* Exercise objective:
Turn all the rows below into a numbered list, skipping any blank lines.

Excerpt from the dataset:
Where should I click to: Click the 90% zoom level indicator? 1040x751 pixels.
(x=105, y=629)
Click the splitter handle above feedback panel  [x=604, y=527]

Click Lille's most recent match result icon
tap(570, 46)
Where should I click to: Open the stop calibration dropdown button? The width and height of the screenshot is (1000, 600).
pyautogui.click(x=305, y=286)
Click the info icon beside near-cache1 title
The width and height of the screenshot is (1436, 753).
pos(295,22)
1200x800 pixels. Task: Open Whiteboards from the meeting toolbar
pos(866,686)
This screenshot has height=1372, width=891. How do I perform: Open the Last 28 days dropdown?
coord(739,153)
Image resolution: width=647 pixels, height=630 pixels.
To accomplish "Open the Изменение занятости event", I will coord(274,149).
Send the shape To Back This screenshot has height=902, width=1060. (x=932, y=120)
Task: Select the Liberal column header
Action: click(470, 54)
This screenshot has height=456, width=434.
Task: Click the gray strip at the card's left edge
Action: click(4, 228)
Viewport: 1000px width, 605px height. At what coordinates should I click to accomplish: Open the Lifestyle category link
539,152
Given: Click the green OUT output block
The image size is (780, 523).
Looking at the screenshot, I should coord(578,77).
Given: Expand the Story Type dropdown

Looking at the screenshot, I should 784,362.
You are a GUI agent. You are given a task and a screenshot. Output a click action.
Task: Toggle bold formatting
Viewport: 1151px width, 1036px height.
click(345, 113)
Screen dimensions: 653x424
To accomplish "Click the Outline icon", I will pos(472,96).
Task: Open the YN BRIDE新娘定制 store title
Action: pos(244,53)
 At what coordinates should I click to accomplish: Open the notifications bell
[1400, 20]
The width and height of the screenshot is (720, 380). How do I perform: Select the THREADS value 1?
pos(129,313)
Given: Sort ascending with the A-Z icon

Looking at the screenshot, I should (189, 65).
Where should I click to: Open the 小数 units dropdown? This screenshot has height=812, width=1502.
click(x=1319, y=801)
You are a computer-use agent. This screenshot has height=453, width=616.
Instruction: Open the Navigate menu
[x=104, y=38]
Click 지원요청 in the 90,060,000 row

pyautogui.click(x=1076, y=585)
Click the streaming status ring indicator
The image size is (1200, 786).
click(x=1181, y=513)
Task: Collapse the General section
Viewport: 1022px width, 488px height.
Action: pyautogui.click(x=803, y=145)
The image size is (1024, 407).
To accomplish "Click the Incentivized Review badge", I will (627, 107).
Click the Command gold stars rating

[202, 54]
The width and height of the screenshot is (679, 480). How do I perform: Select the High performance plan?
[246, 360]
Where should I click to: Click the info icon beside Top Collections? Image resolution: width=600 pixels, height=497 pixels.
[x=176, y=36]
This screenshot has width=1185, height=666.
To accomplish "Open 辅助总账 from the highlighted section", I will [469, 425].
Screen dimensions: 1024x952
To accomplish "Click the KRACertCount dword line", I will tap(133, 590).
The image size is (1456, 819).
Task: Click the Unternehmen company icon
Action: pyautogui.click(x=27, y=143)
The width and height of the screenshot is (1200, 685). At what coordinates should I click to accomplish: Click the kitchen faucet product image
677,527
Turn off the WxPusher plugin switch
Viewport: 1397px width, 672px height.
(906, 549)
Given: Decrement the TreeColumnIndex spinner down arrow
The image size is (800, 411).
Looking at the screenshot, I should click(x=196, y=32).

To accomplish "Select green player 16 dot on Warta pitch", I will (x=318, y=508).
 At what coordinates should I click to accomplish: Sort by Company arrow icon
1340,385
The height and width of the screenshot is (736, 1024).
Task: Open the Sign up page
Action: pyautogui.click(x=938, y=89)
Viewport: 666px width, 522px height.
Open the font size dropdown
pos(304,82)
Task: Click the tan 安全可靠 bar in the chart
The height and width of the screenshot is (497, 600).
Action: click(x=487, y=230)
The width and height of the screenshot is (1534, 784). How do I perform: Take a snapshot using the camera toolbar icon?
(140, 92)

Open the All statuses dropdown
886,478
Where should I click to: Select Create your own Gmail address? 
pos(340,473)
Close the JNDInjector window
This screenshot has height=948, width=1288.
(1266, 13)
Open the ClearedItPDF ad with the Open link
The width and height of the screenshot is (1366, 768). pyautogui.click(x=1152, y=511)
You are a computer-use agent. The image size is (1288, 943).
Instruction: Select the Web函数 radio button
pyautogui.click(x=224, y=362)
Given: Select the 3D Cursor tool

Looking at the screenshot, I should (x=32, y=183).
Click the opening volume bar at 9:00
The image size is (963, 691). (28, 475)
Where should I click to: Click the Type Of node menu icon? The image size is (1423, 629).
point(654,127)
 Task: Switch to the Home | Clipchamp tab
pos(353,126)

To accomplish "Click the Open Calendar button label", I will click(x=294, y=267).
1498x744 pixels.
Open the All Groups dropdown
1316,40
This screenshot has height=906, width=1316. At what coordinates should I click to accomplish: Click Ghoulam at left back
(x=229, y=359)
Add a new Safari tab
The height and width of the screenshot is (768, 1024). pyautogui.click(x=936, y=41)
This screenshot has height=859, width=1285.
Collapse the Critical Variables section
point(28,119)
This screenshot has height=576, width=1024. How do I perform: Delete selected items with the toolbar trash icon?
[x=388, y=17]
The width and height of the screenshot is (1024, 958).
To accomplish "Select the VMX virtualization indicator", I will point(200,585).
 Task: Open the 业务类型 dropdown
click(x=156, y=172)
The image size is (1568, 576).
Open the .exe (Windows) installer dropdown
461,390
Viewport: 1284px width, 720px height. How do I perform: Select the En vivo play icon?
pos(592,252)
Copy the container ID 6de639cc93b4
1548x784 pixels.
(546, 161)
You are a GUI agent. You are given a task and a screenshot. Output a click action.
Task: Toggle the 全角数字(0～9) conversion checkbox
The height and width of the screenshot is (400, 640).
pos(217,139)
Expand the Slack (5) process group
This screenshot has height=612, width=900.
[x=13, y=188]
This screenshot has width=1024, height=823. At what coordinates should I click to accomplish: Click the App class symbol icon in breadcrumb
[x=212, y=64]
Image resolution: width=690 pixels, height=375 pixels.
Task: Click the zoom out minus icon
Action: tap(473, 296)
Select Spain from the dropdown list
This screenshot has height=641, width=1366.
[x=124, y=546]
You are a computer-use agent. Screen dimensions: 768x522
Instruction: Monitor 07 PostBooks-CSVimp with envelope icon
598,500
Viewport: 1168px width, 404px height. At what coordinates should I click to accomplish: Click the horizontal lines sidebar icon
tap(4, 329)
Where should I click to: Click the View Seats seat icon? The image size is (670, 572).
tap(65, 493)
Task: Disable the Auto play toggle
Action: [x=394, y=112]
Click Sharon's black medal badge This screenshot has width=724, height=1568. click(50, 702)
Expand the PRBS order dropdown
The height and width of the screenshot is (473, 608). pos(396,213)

* Output for this task:
1. Where should I click to: Click the 90% zoom level indicator? 1040x751 pixels.
2. (x=105, y=629)
3. Click the splitter handle above feedback panel  [x=604, y=527]
4. Click Lille's most recent match result icon
5. tap(570, 46)
6. Where should I click to: Open the stop calibration dropdown button? The width and height of the screenshot is (1000, 600).
7. pyautogui.click(x=305, y=286)
8. Click the info icon beside near-cache1 title
9. The width and height of the screenshot is (1436, 753).
10. pos(295,22)
11. 1200x800 pixels. Task: Open Whiteboards from the meeting toolbar
12. pos(866,686)
13. This screenshot has height=1372, width=891. How do I perform: Open the Last 28 days dropdown?
14. coord(739,153)
15. Image resolution: width=647 pixels, height=630 pixels.
16. To accomplish "Open the Изменение занятости event", I will coord(274,149).
17. Send the shape To Back This screenshot has height=902, width=1060. (x=932, y=120)
18. Task: Select the Liberal column header
19. Action: click(470, 54)
20. This screenshot has height=456, width=434.
21. Task: Click the gray strip at the card's left edge
22. Action: click(4, 228)
23. Viewport: 1000px width, 605px height. At what coordinates should I click to accomplish: Open the Lifestyle category link
24. 539,152
25. Given: Click the green OUT output block
26. The image size is (780, 523).
27. Looking at the screenshot, I should coord(578,77).
28. Given: Expand the Story Type dropdown
29. Looking at the screenshot, I should 784,362.
30. You are a GUI agent. You are given a task and a screenshot. Output a click action.
31. Task: Toggle bold formatting
32. Viewport: 1151px width, 1036px height.
33. click(345, 113)
34. Screen dimensions: 653x424
35. To accomplish "Click the Outline icon", I will pos(472,96).
36. Task: Open the YN BRIDE新娘定制 store title
37. Action: pos(244,53)
38.  At what coordinates should I click to accomplish: Open the notifications bell
39. [1400, 20]
40. The width and height of the screenshot is (720, 380). How do I perform: Select the THREADS value 1?
41. pos(129,313)
42. Given: Sort ascending with the A-Z icon
43. Looking at the screenshot, I should (189, 65).
44. Where should I click to: Open the 小数 units dropdown? This screenshot has height=812, width=1502.
45. click(x=1319, y=801)
46. You are a computer-use agent. This screenshot has height=453, width=616.
47. Instruction: Open the Navigate menu
48. [x=104, y=38]
49. Click 지원요청 in the 90,060,000 row
50. pyautogui.click(x=1076, y=585)
51. Click the streaming status ring indicator
52. The image size is (1200, 786).
53. click(x=1181, y=513)
54. Task: Collapse the General section
55. Viewport: 1022px width, 488px height.
56. Action: pyautogui.click(x=803, y=145)
57. The image size is (1024, 407).
58. To accomplish "Click the Incentivized Review badge", I will (627, 107).
59. Click the Command gold stars rating
60. [202, 54]
61. The width and height of the screenshot is (679, 480). How do I perform: Select the High performance plan?
62. [246, 360]
63. Where should I click to: Click the info icon beside Top Collections? Image resolution: width=600 pixels, height=497 pixels.
64. [x=176, y=36]
65. This screenshot has width=1185, height=666.
66. To accomplish "Open 辅助总账 from the highlighted section", I will [469, 425].
67. Screen dimensions: 1024x952
68. To accomplish "Click the KRACertCount dword line", I will tap(133, 590).
69. The image size is (1456, 819).
70. Task: Click the Unternehmen company icon
71. Action: pyautogui.click(x=27, y=143)
72. The width and height of the screenshot is (1200, 685). At what coordinates should I click to accomplish: Click the kitchen faucet product image
73. 677,527
74. Turn off the WxPusher plugin switch
75. Viewport: 1397px width, 672px height.
76. (906, 549)
77. Given: Decrement the TreeColumnIndex spinner down arrow
78. The image size is (800, 411).
79. Looking at the screenshot, I should click(x=196, y=32).
80. To accomplish "Select green player 16 dot on Warta pitch", I will (x=318, y=508).
81.  At what coordinates should I click to accomplish: Sort by Company arrow icon
82. 1340,385
83. The height and width of the screenshot is (736, 1024).
84. Task: Open the Sign up page
85. Action: pyautogui.click(x=938, y=89)
86. Viewport: 666px width, 522px height.
87. Open the font size dropdown
88. pos(304,82)
89. Task: Click the tan 安全可靠 bar in the chart
90. The height and width of the screenshot is (497, 600).
91. Action: click(x=487, y=230)
92. The width and height of the screenshot is (1534, 784). How do I perform: Take a snapshot using the camera toolbar icon?
93. (140, 92)
94. Open the All statuses dropdown
95. 886,478
96. Where should I click to: Select Create your own Gmail address? 
97. pos(340,473)
98. Close the JNDInjector window
99. This screenshot has height=948, width=1288.
100. (1266, 13)
101. Open the ClearedItPDF ad with the Open link
102. The width and height of the screenshot is (1366, 768). pyautogui.click(x=1152, y=511)
103. You are a computer-use agent. The image size is (1288, 943).
104. Instruction: Select the Web函数 radio button
105. pyautogui.click(x=224, y=362)
106. Given: Select the 3D Cursor tool
107. Looking at the screenshot, I should (x=32, y=183).
108. Click the opening volume bar at 9:00
109. The image size is (963, 691). (28, 475)
110. Where should I click to: Click the Type Of node menu icon? The image size is (1423, 629).
111. point(654,127)
112.  Task: Switch to the Home | Clipchamp tab
113. pos(353,126)
114. To accomplish "Click the Open Calendar button label", I will click(x=294, y=267).
115. 1498x744 pixels.
116. Open the All Groups dropdown
117. 1316,40
118. This screenshot has height=906, width=1316. At what coordinates should I click to accomplish: Click Ghoulam at left back
119. (x=229, y=359)
120. Add a new Safari tab
121. The height and width of the screenshot is (768, 1024). pyautogui.click(x=936, y=41)
122. This screenshot has height=859, width=1285.
123. Collapse the Critical Variables section
124. point(28,119)
125. This screenshot has height=576, width=1024. How do I perform: Delete selected items with the toolbar trash icon?
126. [x=388, y=17]
127. The width and height of the screenshot is (1024, 958).
128. To accomplish "Select the VMX virtualization indicator", I will point(200,585).
129.  Task: Open the 业务类型 dropdown
130. click(x=156, y=172)
131. The image size is (1568, 576).
132. Open the .exe (Windows) installer dropdown
133. 461,390
134. Viewport: 1284px width, 720px height. How do I perform: Select the En vivo play icon?
135. pos(592,252)
136. Copy the container ID 6de639cc93b4
137. 1548x784 pixels.
138. (546, 161)
139. You are a GUI agent. You are given a task and a screenshot. Output a click action.
140. Task: Toggle the 全角数字(0～9) conversion checkbox
141. The height and width of the screenshot is (400, 640).
142. pos(217,139)
143. Expand the Slack (5) process group
144. This screenshot has height=612, width=900.
145. [x=13, y=188]
146. This screenshot has width=1024, height=823. At what coordinates should I click to accomplish: Click the App class symbol icon in breadcrumb
147. [x=212, y=64]
148. Image resolution: width=690 pixels, height=375 pixels.
149. Task: Click the zoom out minus icon
150. Action: tap(473, 296)
151. Select Spain from the dropdown list
152. This screenshot has height=641, width=1366.
153. [x=124, y=546]
154. You are a computer-use agent. Screen dimensions: 768x522
155. Instruction: Monitor 07 PostBooks-CSVimp with envelope icon
156. 598,500
157. Viewport: 1168px width, 404px height. At what coordinates should I click to accomplish: Click the horizontal lines sidebar icon
158. tap(4, 329)
159. Where should I click to: Click the View Seats seat icon? The image size is (670, 572).
160. tap(65, 493)
161. Task: Disable the Auto play toggle
162. Action: [x=394, y=112]
163. Click Sharon's black medal badge This screenshot has width=724, height=1568. click(50, 702)
164. Expand the PRBS order dropdown
165. The height and width of the screenshot is (473, 608). pos(396,213)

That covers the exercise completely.